─── EXERCISE INPUT ───

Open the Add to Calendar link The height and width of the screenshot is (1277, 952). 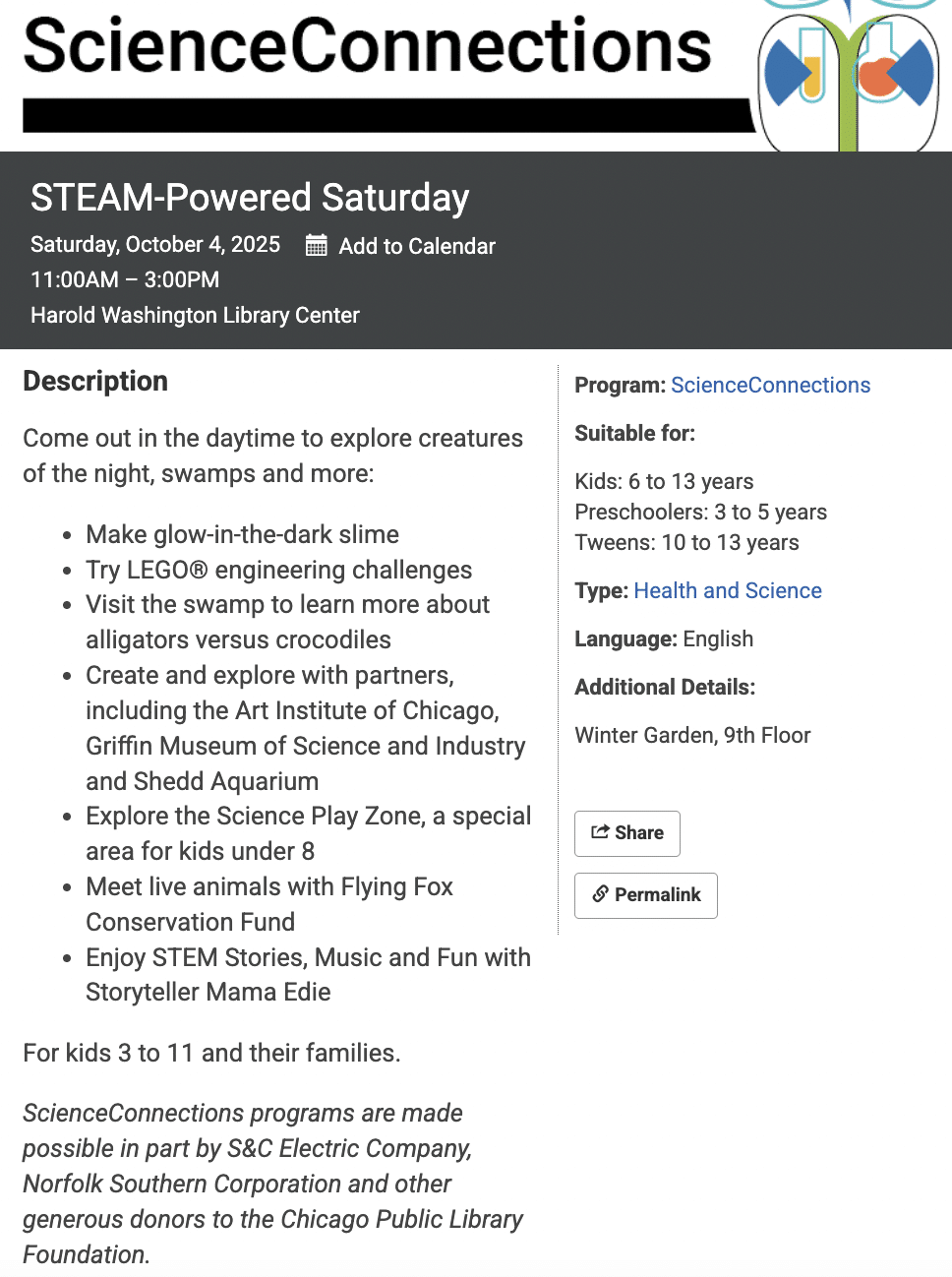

───
─── EXERCISE INPUT ───

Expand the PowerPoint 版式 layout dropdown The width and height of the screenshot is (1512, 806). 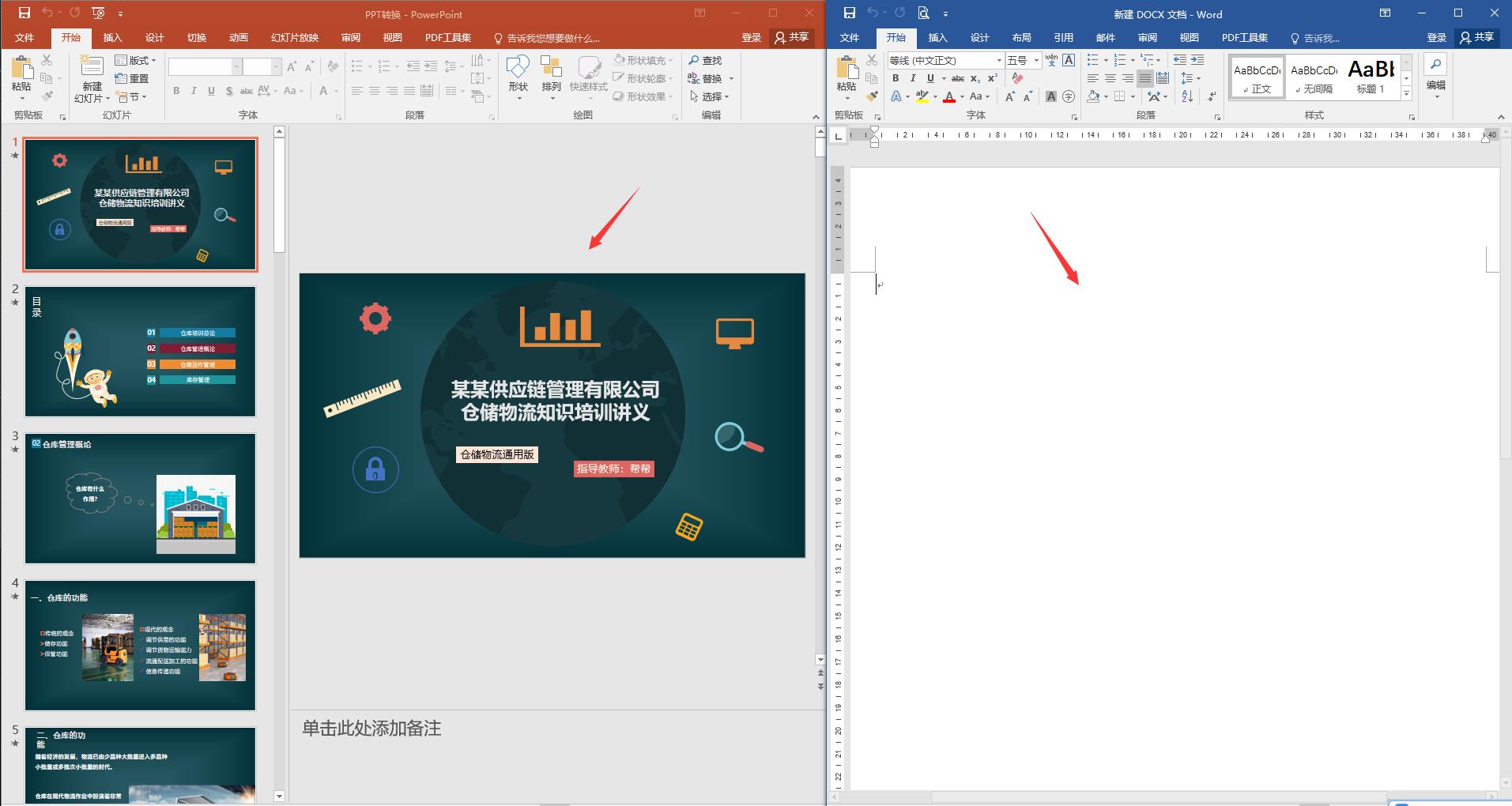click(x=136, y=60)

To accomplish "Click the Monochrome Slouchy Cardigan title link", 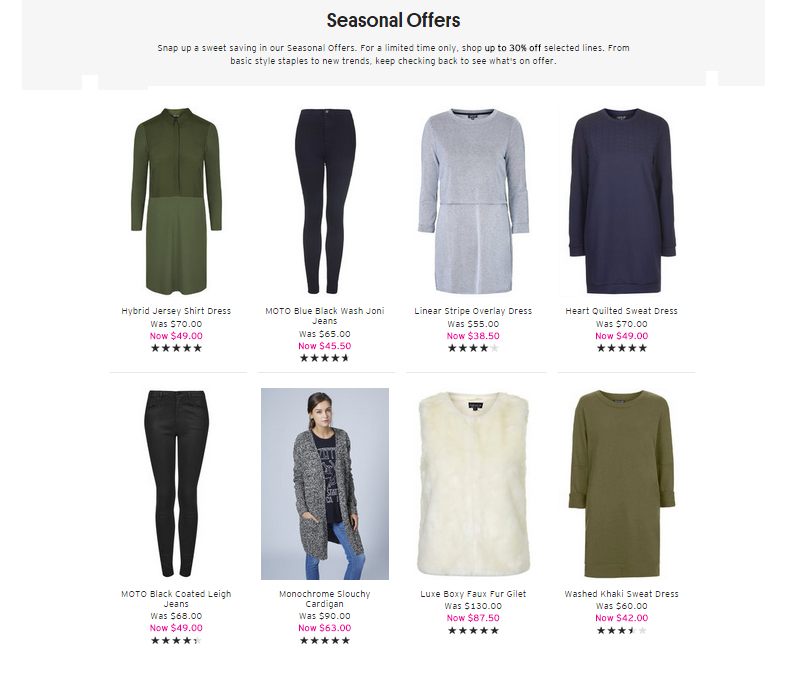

───
─── EXERCISE INPUT ───

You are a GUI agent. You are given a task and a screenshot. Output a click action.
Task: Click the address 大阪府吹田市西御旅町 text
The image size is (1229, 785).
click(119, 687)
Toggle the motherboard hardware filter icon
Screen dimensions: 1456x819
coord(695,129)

───

Give the listing from the line with "You are a GUI" up to and including the line with "coord(695,129)" as a Markdown table with the columns Row and Listing line, one numbered row per line. Leave out blank lines.

| Row | Listing line |
|---|---|
| 1 | You are a GUI agent. You are given a task and a screenshot. Output a click action. |
| 2 | Task: Click the address 大阪府吹田市西御旅町 text |
| 3 | The image size is (1229, 785). |
| 4 | click(119, 687) |
| 5 | Toggle the motherboard hardware filter icon |
| 6 | Screen dimensions: 1456x819 |
| 7 | coord(695,129) |